Because breast cancer is unique in that serial biopsies are possible, Smith believes that researchers need to focus on identifying markers to predict outcomes. "We have to capitalize on this," he said. The most import point is to find short-term molecular markers, this is the "key thing" to predict long-term outcomes for patients, Smith emphasized.

One of the potential biomarkers is Ki67, a proliferation marker that has been shown to be predictive of recurrence-free survival and pathological complete response. It is being evaluated as a predictive marker of long-term outcome in the Perioperative Endocrine Treatment for Individualised Care (POETIC) trial of 4000 estrogen-receptor–positive women. The trial is scheduled to complete in about 9 months, according to Smith.

"Pathological complete response means no invasive tumor in the breast following adjuvant chemotherapy," Mamounas told CancerNetwork.

Smith concluded his pro argument by presenting a treatment regimen that would be appropriate for most breast cancer patients: short duration preoperative chemotherapy for 2 to 3 weeks, followed by a predictive marker measurement such as Ki67. "Imagine the advantage of knowing if a patient will respond after a single dose." Smith believes that the marker assay can be readily applied to all oncology practices as a standard of care, based on his clinical trial experience. Particularly for triple-negative breast cancer, the Ki67 test will help to predict whether the neoadjuvant treatment shows a positive outcome before surgery, Smith stated.

Mamounas countered Smith by highlighting that pathological complete response and outcomes do not always correlate, citing the results of the GeparTrio trial that was presented at the San Antonio Breast Cancer Symposium last year. The trial showed that pathological complete responses from neoadjuvant chemo vary significantly by different subtypes-low for luminal A breast cancers and higher for HER2-positive disease.

"It is important to measure changes during treatment, but unless we find a way to improve outcomes based on the measurable changes, then it is all academic," Mamounas said.
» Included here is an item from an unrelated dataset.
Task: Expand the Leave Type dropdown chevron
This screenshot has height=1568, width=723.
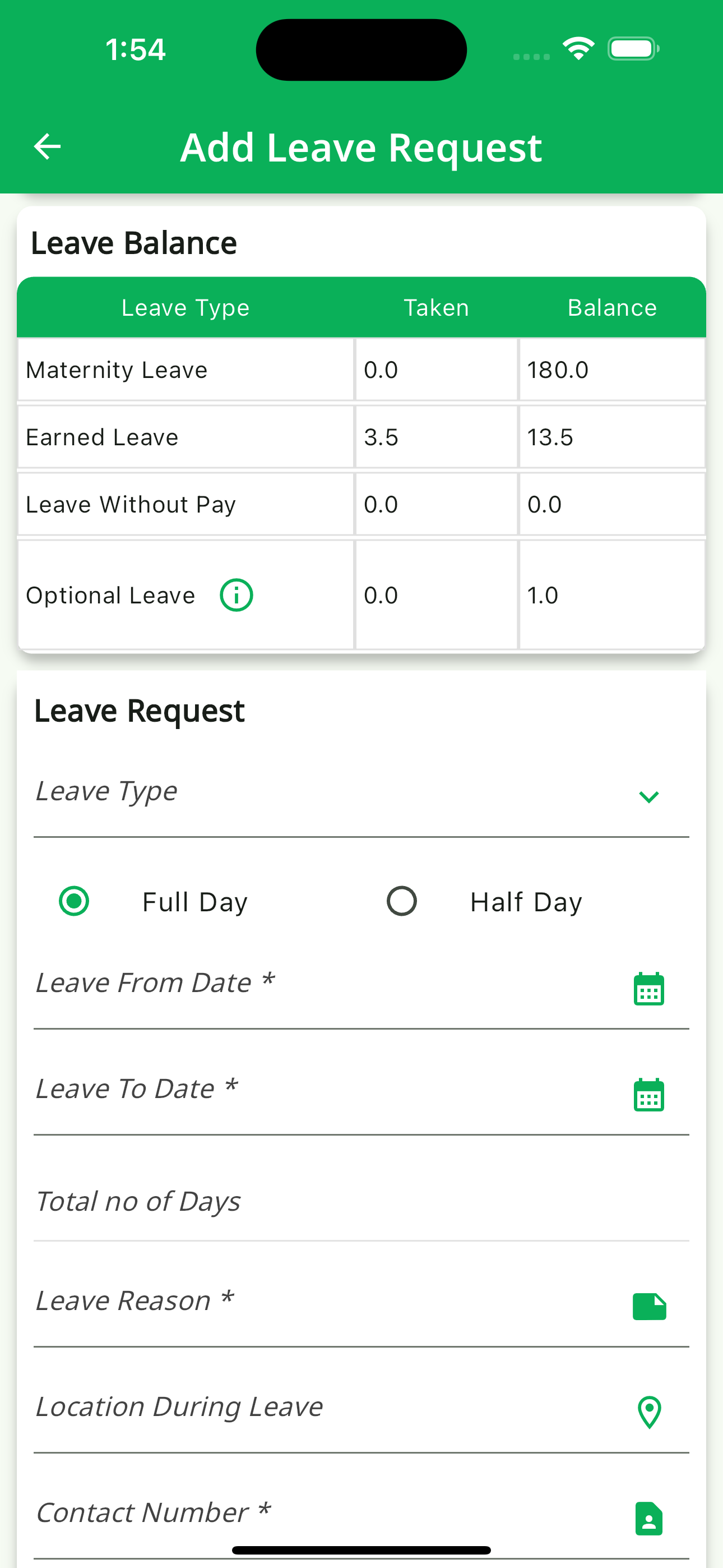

"For HER2-positive and triple-negative breast cancer, it appears that if there is a pathological complete response, the patient does well, and if not, the patient does poorly. Pathological complete response correlates with survival in these cases," explained Mamounas. But, he cautioned, pathological complete response is not as useful an end point for hormone-receptor–positive breast cancers-this may be because chemotherapy is not as effective on these low-proliferation index tumors.

Mamounas also told CancerNetwork that the Ki67 test is still not ready for primetime. "We know that proliferation as a marker is very important but standardizing the [Ki67 test] is the challenge. We need more data to validate Ki67 as a marker," he said.

To conclude, Mamounas listed the types of patients he believes should not receive neoadjuvant treatment: hormone-negative patients with very small microinvasive tumors, small or microinvasive hormone-positive patients, HER2-negative patients, and patients who present with lobular invasive, extensive disease carcinomas that require mastectomy.